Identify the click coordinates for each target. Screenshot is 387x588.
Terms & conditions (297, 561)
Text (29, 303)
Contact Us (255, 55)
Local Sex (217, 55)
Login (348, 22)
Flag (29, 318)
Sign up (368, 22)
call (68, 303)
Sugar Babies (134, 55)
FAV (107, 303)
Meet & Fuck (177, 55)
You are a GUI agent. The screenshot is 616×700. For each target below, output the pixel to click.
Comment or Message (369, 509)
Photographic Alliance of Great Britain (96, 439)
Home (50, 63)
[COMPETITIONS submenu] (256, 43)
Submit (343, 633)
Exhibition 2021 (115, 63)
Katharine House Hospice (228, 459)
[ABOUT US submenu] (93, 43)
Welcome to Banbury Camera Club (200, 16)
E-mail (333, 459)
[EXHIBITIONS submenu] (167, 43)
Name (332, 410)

=-=-=

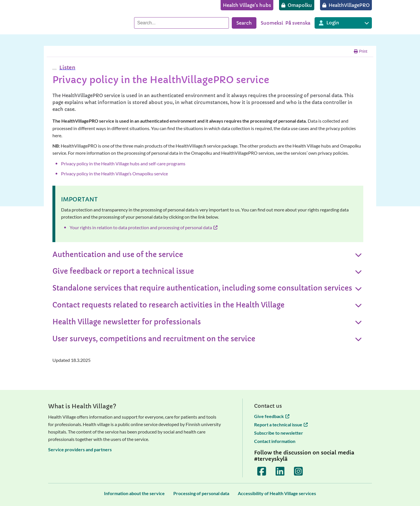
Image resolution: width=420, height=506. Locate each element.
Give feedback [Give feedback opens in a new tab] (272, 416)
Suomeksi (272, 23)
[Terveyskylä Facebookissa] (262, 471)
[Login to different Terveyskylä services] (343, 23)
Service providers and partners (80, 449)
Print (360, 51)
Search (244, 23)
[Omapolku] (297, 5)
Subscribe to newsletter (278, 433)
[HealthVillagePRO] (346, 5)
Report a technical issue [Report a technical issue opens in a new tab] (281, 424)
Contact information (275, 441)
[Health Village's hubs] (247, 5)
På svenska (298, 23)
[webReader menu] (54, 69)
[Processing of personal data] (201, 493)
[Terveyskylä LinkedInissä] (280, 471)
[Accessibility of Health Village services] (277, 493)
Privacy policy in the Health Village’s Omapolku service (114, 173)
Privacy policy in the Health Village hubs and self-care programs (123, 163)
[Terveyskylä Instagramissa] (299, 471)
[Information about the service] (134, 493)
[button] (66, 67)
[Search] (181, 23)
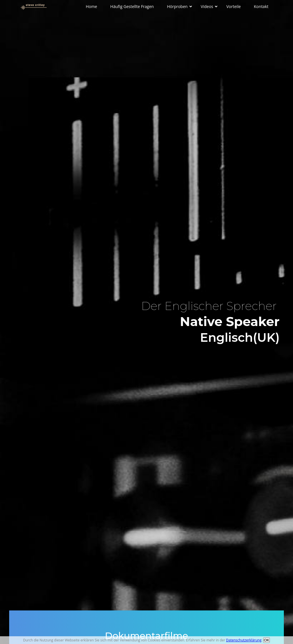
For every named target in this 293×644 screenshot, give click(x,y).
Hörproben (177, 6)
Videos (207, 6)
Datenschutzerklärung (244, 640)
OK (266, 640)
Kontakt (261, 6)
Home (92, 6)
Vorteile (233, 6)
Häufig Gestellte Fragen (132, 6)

=-=-=

### Directions
Can you give the lines between the one holding "[Terveyskylä Instagramissa] (299, 471)" and the one holding "Häufig Gestellte Fragen (132, 6)", inclusive, as a JSON list of strings, with one string per line and blank lines dropped? Leave the pictures out.

### Full output
[
  "[Terveyskylä Instagramissa] (299, 471)",
  "[Information about the service] (134, 493)",
  "[button] (66, 67)",
  "[Search] (181, 23)",
  "For every named target in this 293×644 screenshot, give click(x,y).",
  "Hörproben (177, 6)",
  "Videos (207, 6)",
  "Datenschutzerklärung (244, 640)",
  "OK (266, 640)",
  "Kontakt (261, 6)",
  "Home (92, 6)",
  "Vorteile (233, 6)",
  "Häufig Gestellte Fragen (132, 6)"
]